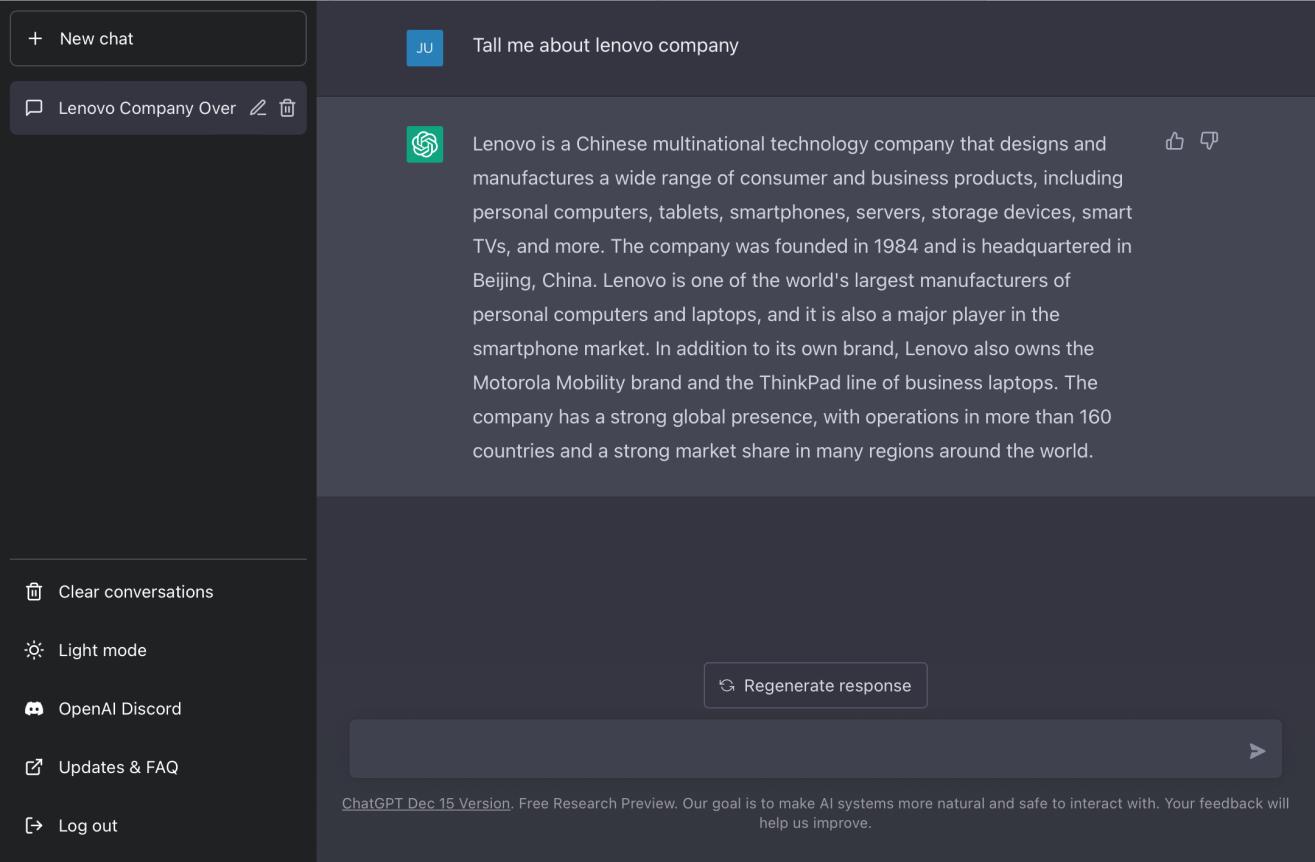Viewport: 1315px width, 862px height.
Task: Start a New chat
Action: click(158, 38)
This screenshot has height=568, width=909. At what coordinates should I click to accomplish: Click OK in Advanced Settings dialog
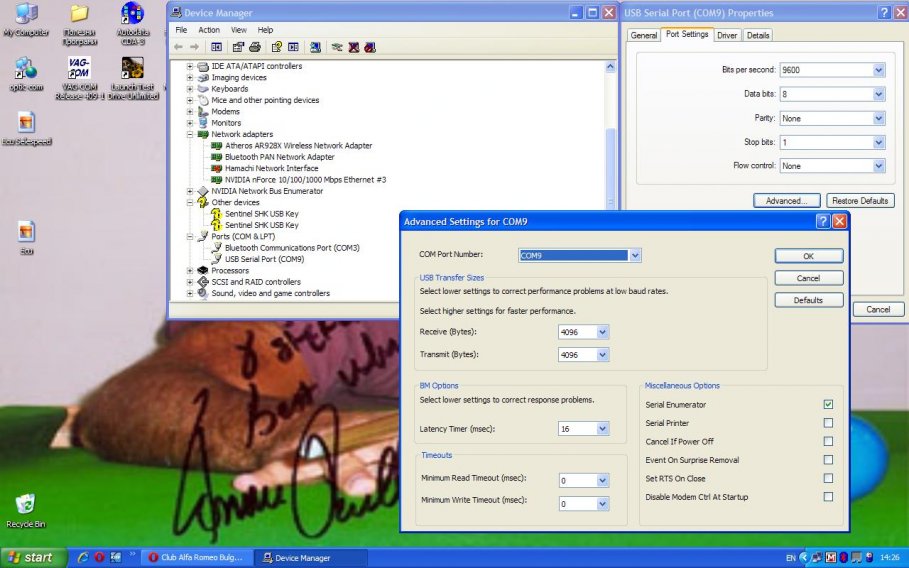[x=808, y=256]
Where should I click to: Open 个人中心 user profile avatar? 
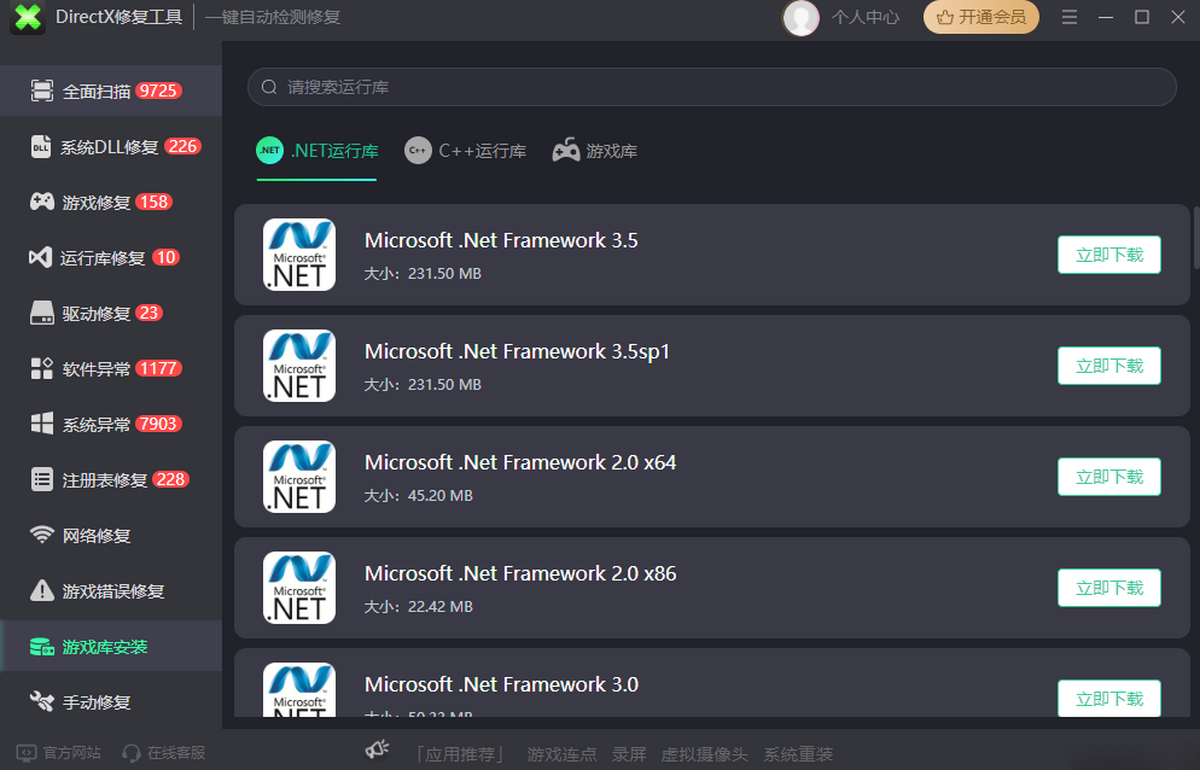801,18
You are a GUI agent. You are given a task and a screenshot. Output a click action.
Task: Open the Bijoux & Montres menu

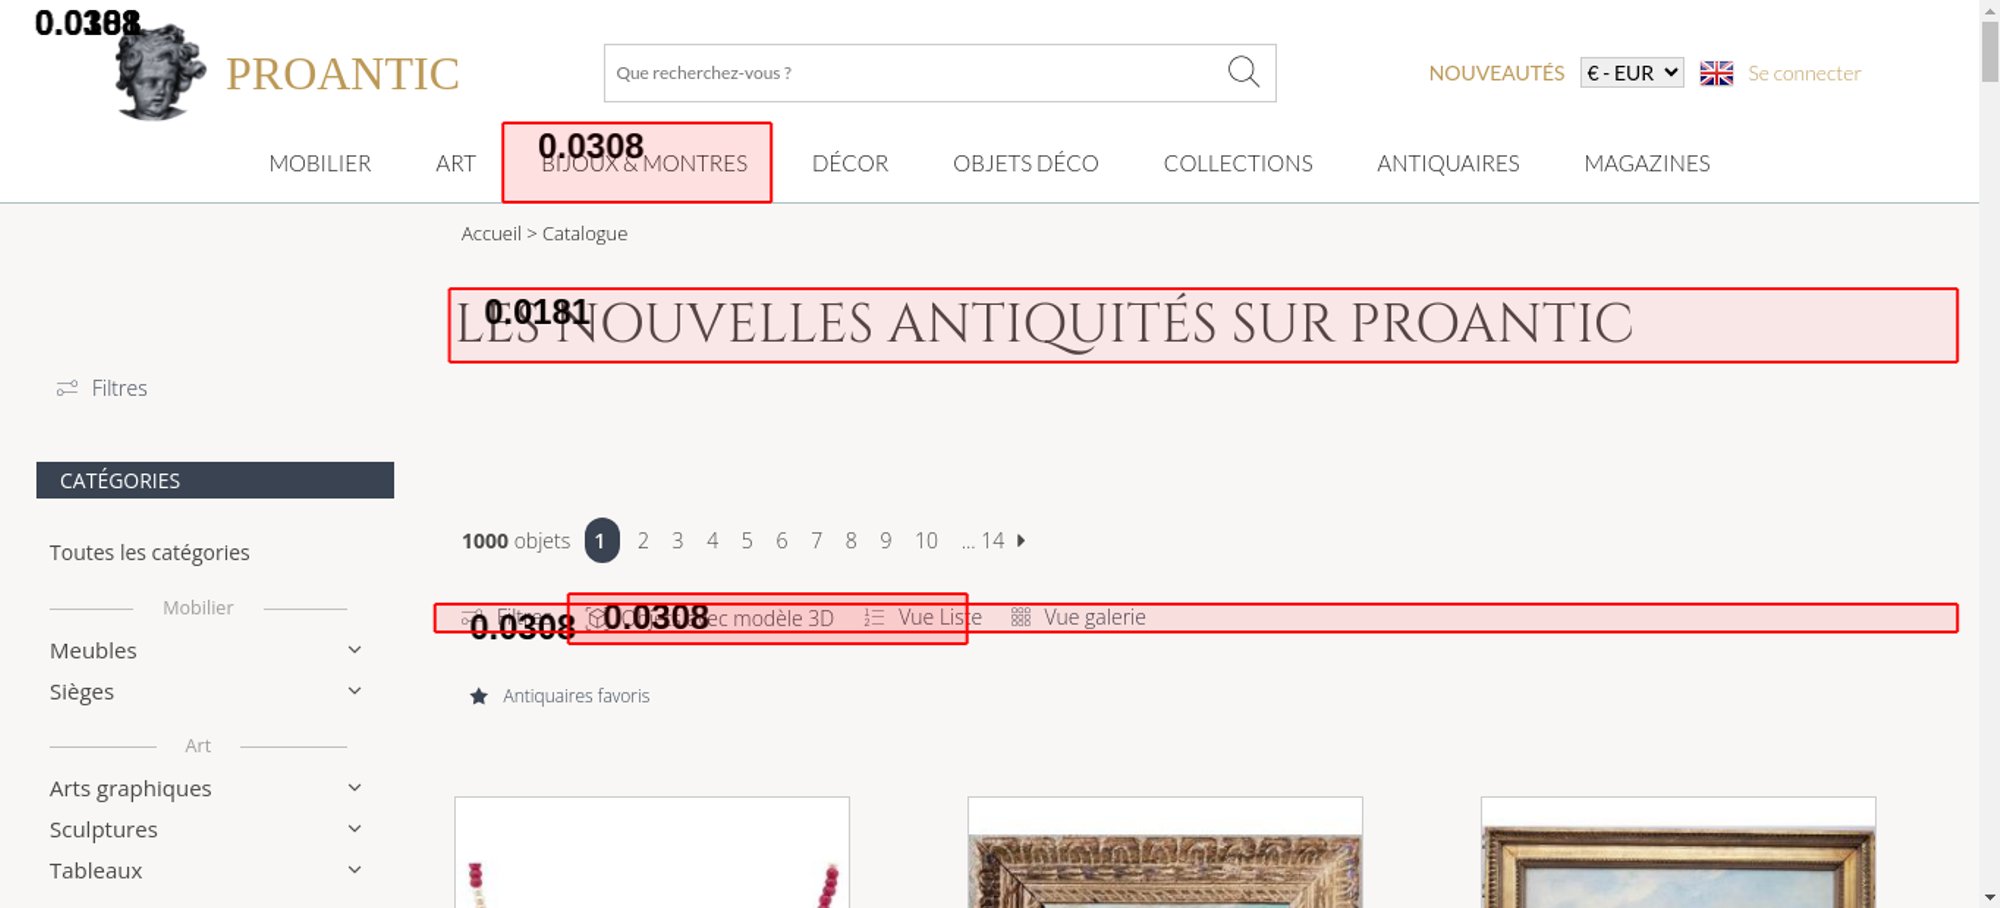pyautogui.click(x=644, y=164)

● Work item
Restate word for word the lines that begin at the one containing "Where should I" and end with the final line of the records. Pictures stay out.

● Result of this task
Where should I click to: Open 个人中心 user profile avatar? 
801,18
You are a GUI agent. You are given a task and a screenshot. Output a click action.
Task: Open the Bijoux & Montres menu

pyautogui.click(x=644, y=164)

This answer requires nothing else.